Os sindicatos têm lamentado estarem há mais de um mês à espera do retomar das negociações, tendo em vista os aumentos salariais do próximo ano.

Na sexta-feira, a coordenadora da Frente Comum, Ana Avoila, lamentou que a última reunião negocial tenha ocorrido em 12 de outubro, com a promessa de uma nova reunião na semana seguinte que não aconteceu, numa "violação do direito à negociação ano após ano".

Por considerar que um mês "já é demais", a estrutura sindical enviou na sexta-feira um ofício ao Governo "exigindo o cumprimento do direito de negociação coletiva anual, tal como estipulado na lei, e a marcação de uma nova reunião".

"Esperemos que o Governo não esteja à espera de apresentar o Orçamento até ao fim para depois apresentar a contraproposta aos sindicatos. Era o que faltava. A lei da negociação está a ser violada ano após ano", disse.

"Não é do telhado que se constrói. É de baixo que se constrói. Podemos nunca nos entender, mas a questão é que assim é que isto funciona e não de outra maneira", acrescentou.

Segundo Fátima Fonseca, que falava no parlamento em resposta ao Bloco de Esquerda, durante a audição do ministro das Finanças, Mário Centeno, no âmbito da apreciação, na especialidade, da proposta de Orçamento do Estado para 2019 (OE2019), o trabalho negocial “está longe de estar concluído” e que no quadro destas reuniões serão ainda tratados os temas dos acidentes de trabalho e das doenças profissionais, bem como as carreiras.

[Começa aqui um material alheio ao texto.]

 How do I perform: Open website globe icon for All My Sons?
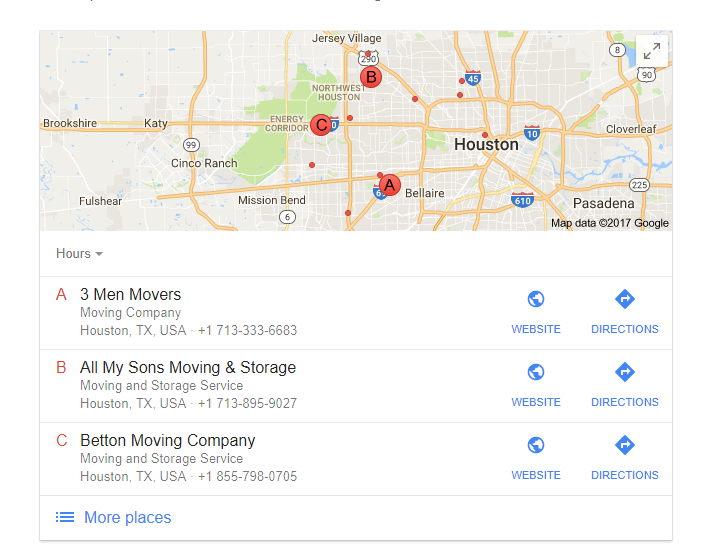(x=536, y=372)
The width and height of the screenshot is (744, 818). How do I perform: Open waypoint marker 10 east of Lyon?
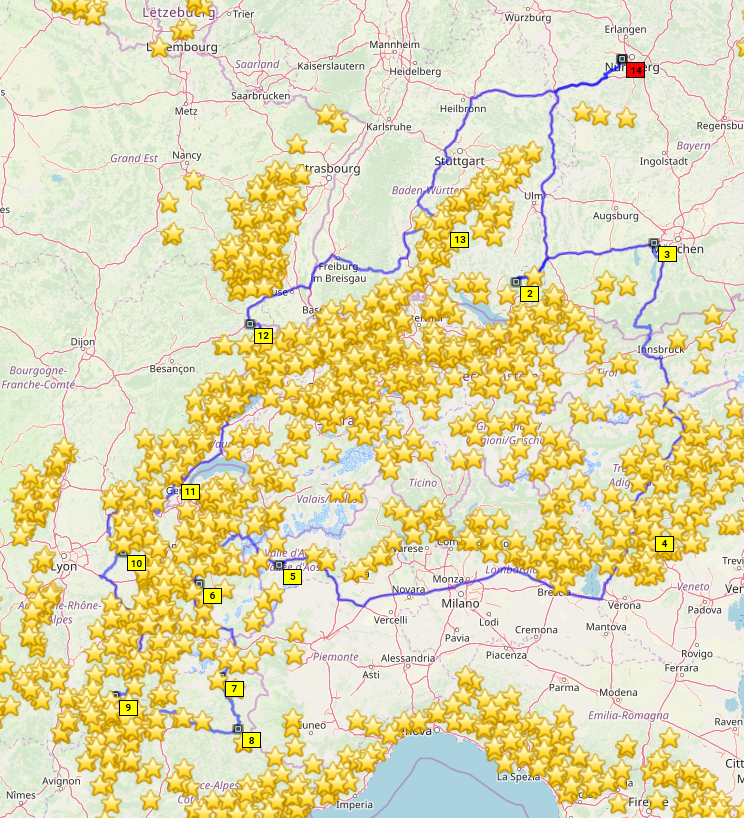tap(137, 563)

“A agenda intensa não significa um resultado intenso de conclusões”, disse a secretária de Estado.

Sobre as carreiras, Fátima Fonseca diz que existem “várias dezenas de carreiras por rever”, reconhecendo que “não é uma situação boa para os trabalhadores”.

“Neste momento, temos trabalhado de acordo com a agenda negocial, mais de 25 carreiras e categorias estão, neste momento, em processo de revisão”, disse, estimando que este tema esteja concluído até ao final do ano.

A secretária de Estado respondeu também à questão colocada pela deputada do Bloco de Esquerda Mariana Mortágua que questionou sobre o andamento do programa de regularização extraordinária de precários no Estado (PREVPAP).

Segundo Fátima Fonseca, neste momento, há cerca de 14 mil pareceres favoráveis e quase 12 mil homologados pelos ministérios, existindo mais de 6.000 postos de trabalho em concurso na Administração Central.

“Se juntarmos a Administração Local temos mais de 15.000 postos de trabalho a concurso”, disse.